# Loser checking out



## abhorrentme (Sep 16, 2011)

I've never liked myself, yet I got married and had kids. Why? I'm a moron! So now that I'm in a midlife crisis, I get the best of both worlds - self hate, and a screwed up mind. (Yes, yes yes!!! I've done more medication and therapy for more than half of my long life). So what did I do? I had an affair of course! Never planned on it! Never thought I was the type! I always called the ones that did "idiots"! Now I get to look in the mirror to see one every remaining day of my life. I tried very hard for many years to get my wife to leave me and find someone normal long before before I began the affair. But she never did. So now she learns of my affair, and then tells me she almost had one but stopped it. She should have kept going! She could have taken the upgrade without a word from me! I'm not mad at her for doing that! I'm mad that she didn't do it all the way! Why won't she see what a loser I am and leave me!!! She can have everything! After all, I hurt everyone involved in my life and the affair. I deserve nothing! Even with the affair, she won't leave me! WHY!!!?

I ruined her life by driving her friends away over the years. I had two friends (all time high!). I saved them from me by cutting myself out of their circles. They didn't care. After all, who wants a loser as a friend? 

I know a divorce is going to happen, no matter what she says now. I can't wait to be destroyed in court and in public for what I did, and who I am.

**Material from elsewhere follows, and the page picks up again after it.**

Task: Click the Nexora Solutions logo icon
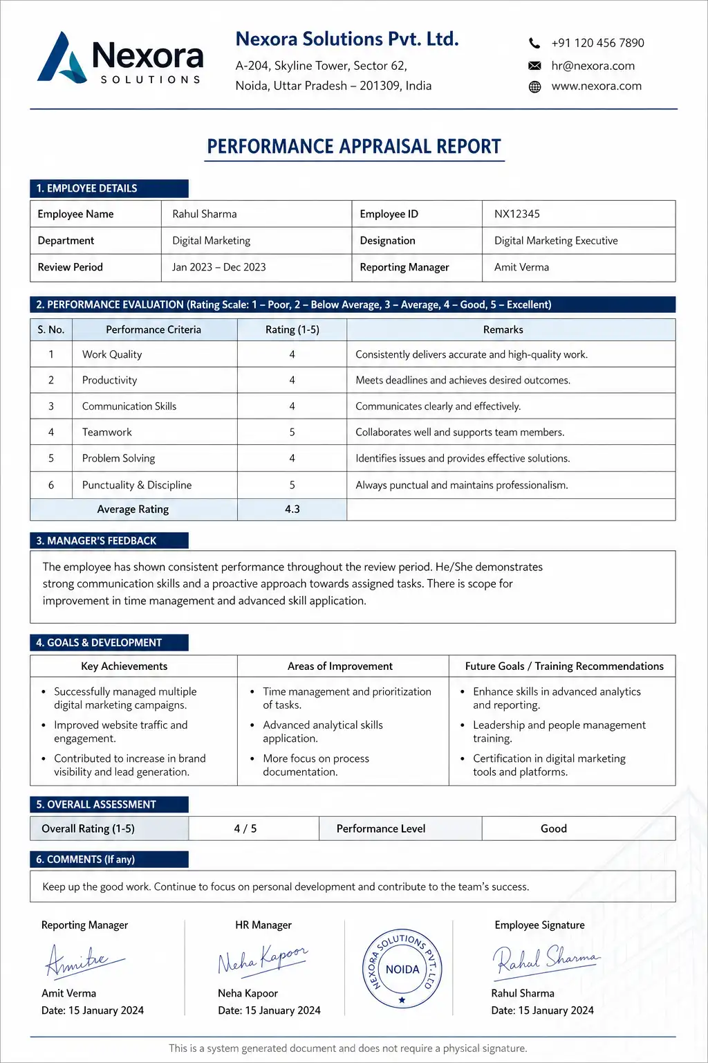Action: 62,58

When the divorce is final, I'll be broke, homeless, hated be everyone (including me), and existing for no reason.

So there's only one thing left for me to do, check out (of course it will be accidental). The insurance will pay the remaining mortgage, she'll get my retirement funds and all other monies I have coming to me, and she can start that new relationship she needs to live a quality life. Everyone who deserves to have a better life, will. I'll get my eternal punishment that I have always wanted and deserved since birth.

Feel like commenting, or try to talk me out of it? Go ahead! I'll never see it. Pity party? Nope! Pure reality.


----------



## pidge70 (Jan 17, 2011)

If you are serious you need to talk to someone STAT! Suicide is a permanent solution to a temporary problem.
_Posted via Mobile Device_


----------



## brokenbythis (Aug 21, 2011)

Why do you hate yourself so much? What has caused you to feel this way?

Has it ever occured to you your wife loves you unconditionally, faults, good and bad and everything in between. Affairs are forgiveable.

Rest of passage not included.